L’arrestation du chef de la défense est liée à la lutte de pouvoir entre les fractions qui s’empare de la classe dirigeante sous la pression redoublée de Washington et de ses alliés, dont l’Inde.

En 2015, Sirisena est devenu Président, et Wickremesinghe Premier ministre. Ils ont fait évoluer la politique étrangère du Sri Lanka en faveur des États-Unis et de l’Inde et renforcé leurs liens militaires. Face à des problèmes financiers croissants, ils se sont toutefois tournés vers Beijing, notamment en vendant le port de Hambantota à une société chinoise. Washington a déclaré que le Sri Lanka était pris dans « le piège de la dette » par la Chine.

Maintenant, le chef de la défense a été arrêté au milieu de nouvelles manifestations hypocrites de l’inquiétude des États-Unis concernant les violations des droits de l’homme au Sri Lanka, toujours pour dissuader l’État de toute déviation vers la Chine.

Le mois dernier, Sirisena a été l’instigateur d’un coup d’État constitutionnel, licenciant Wickremesinghe et le remplaçant par Rajapakse.
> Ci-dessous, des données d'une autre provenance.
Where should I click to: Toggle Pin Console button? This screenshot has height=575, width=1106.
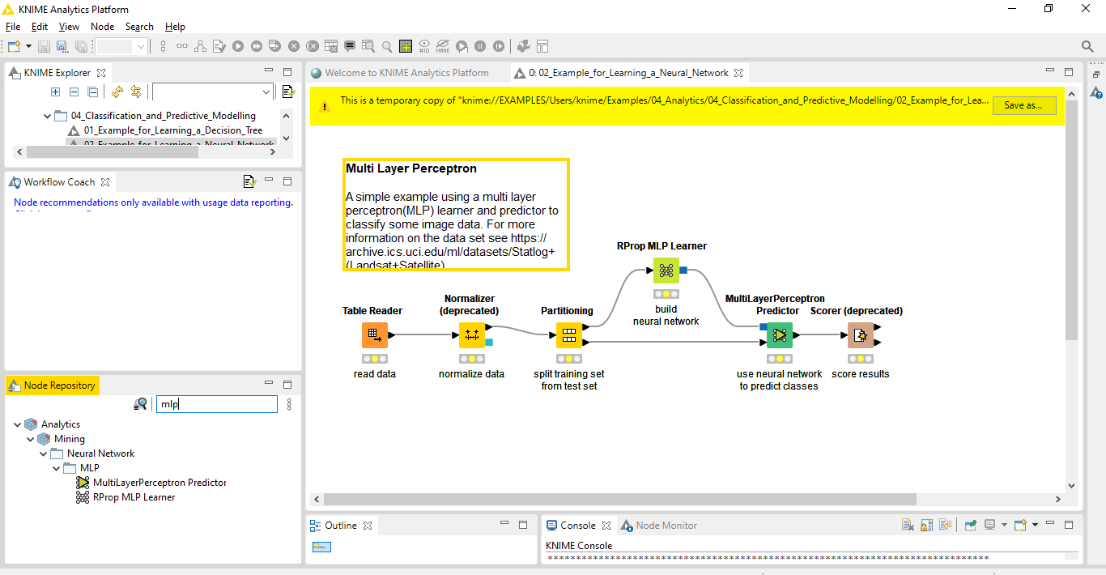click(970, 526)
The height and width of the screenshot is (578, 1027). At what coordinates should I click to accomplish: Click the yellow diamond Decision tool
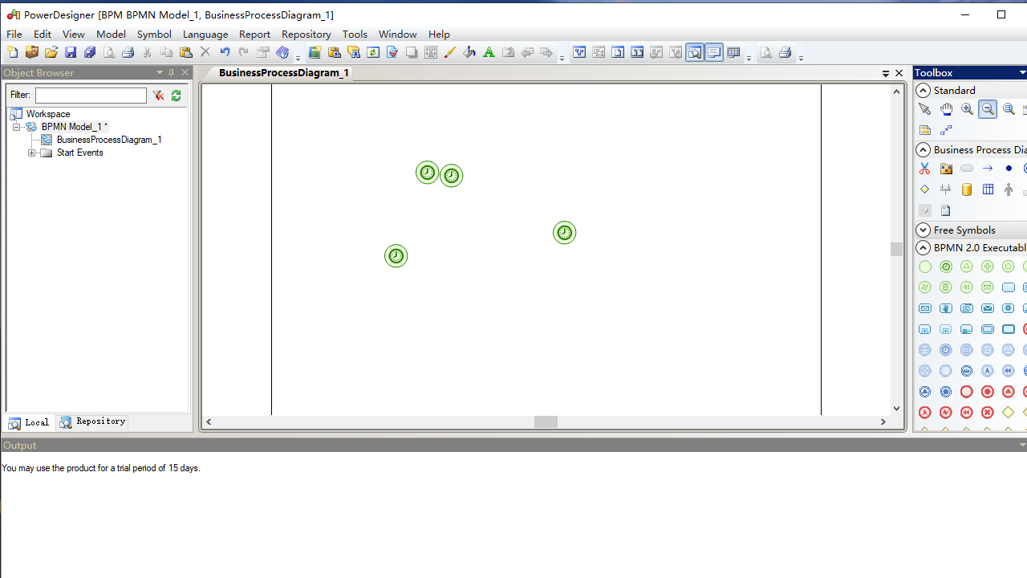1009,413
Dans la crise politique actuelle, les États-Unis ont clairement indiqué qu’ils soutenaient la faction Wickremesinghe afin de maintenir le tournant anti-Chine.

Indépendamment du procès de Wijegunaratne et des affaires connexes, les deux factions belligérantes de l’élite au pouvoir dépendent du soutien de l’armée, qui a vu son importance croître pendant la guerre et est devenue un facteur redoutable dans la politique officielle.